Kira - kira seperempat jam kubutuhkan waktu untuk meyakinkan mereka akan tindakan yang akan kita lakukan. Setelah semuanya oke, aku minta dr. Sandra untuk menyiapkan dokumennya termasuk surat persetujuan tindakan medik dan pengurusan untuk rawat inapnya, sementara aku siapkan peralatannya dibantu oleh suster-suster dinas di UGD.

"San, elu mau jadi operatornya?" tanyaku setelah semuanya siap.
"Ehm... aku jadi asisten elu aja deh", jawabnya setelah terdiam sejenak.

Entah kenapa ruangan UGD ini walaupun ber-AC tetap saja aku merasa panas sehingga butir-butir keringat yang sebesar jagung bercucuran keluar terutama dari dahi dan hidung yang mengalir hingga ke leher saat aku kerja itu. Untung Sandra mengamati hal ini dan sebagai asisten dia cepat tanggap dan berulang kali dia menyeka keringatku.

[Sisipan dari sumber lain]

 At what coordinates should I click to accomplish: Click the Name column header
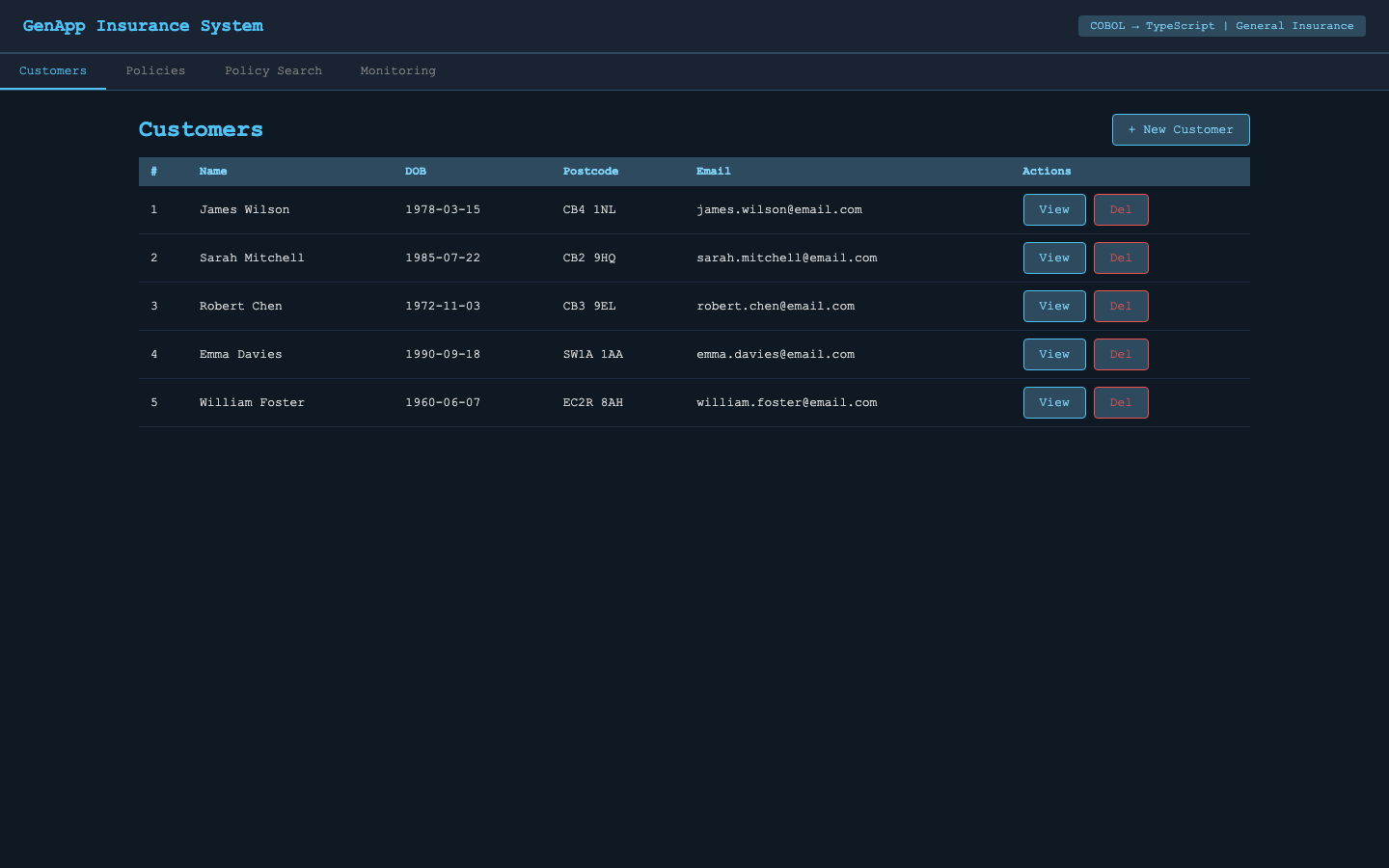click(x=213, y=172)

Huh... aku suka sekali waktu dia menyeka keringatku, soalnya wajahku dan wajahnya begitu dekat sehingga aku juga bisa mencium wangi tubuhnya yang begitu menggoda, lebih-lebih rambutnya yang sebahu dia gelung ke atas sehingga tampak lehernya yang putih berjenjang dan tengkuknya yang ditumbuhi bulu-bulu halus. Benar-benar menggoda iman dan harapan.

Setengah jam kemudian selesai sudah tugasku, tinggal jahit untuk menutup luka yang kuserahkan pada dr. Sandra. Setelah itu kulepaskan sarung tangan sedikit terburu-buru, terus cuci tangan di wastafel yang ada dan segera masuk ke kamar jaga UGD untuk pipis. Ini yang membuat aku tidak tahan dari tadi ingin pipis. Daripada aku mesti lari ke bangsal bedah yang cukup jauh atau keluar UGD di ujung lorong sana juga ada toilet, lebih baik aku pilih di kamar dokter jaga UGD ini, lagi pula rasanya lebih bersih.

Saat kubuka pintu toilet (hendak keluar toilet), "Ooopsss..." terdengar jeritan kecil halus dan kulihat dr. Sandra masih sibuk berusaha menutupi tubuh bagian atasnya dengan kaos yang dipegangnya.
"Ngapain lu di sini?" tanyanya ketus.
"Aku habis pipis nih, elu juga kok nggak periksa-periksa dulu terus ngapain elu buka baju?" tanyaku tak mau disalahkan begitu saja.
"Ya, udah keluar sana", suaranya sudah lebih lembut seraya bergerak ke balik pintu biar tidak kelihatan dari luar saat kubuka pintu nanti.

Ketika aku sampai di pintu, kulihat dr. Sandra tertunduk dan... ya ampun.... pundaknya yang putih halus terlihat sampai dengan ke pangkal lengannya, "San, pundak elu bagus", bisikku dekat telinganya dan semburat merah muda segera menjalar di wajahnya dan ia masih tertunduk yang menimbulkan keberanianku untuk mengecup pundaknya perlahan. Ia tetap terdiam dan segera kulanjutkan dengan menjilat sepanjang pundaknya hingga ke pangkal leher dekat tengkuknya. Kupegang lengannya, sempat tersentuh kaos yang dipegangnya untuk menutupi bagian depan tubuhnya dan terasa agak lembab. Rupanya itu alasannya dia membuka kaosnya untuk menggantinya dengan yang baru. Berkeringat juga rupanya tadi.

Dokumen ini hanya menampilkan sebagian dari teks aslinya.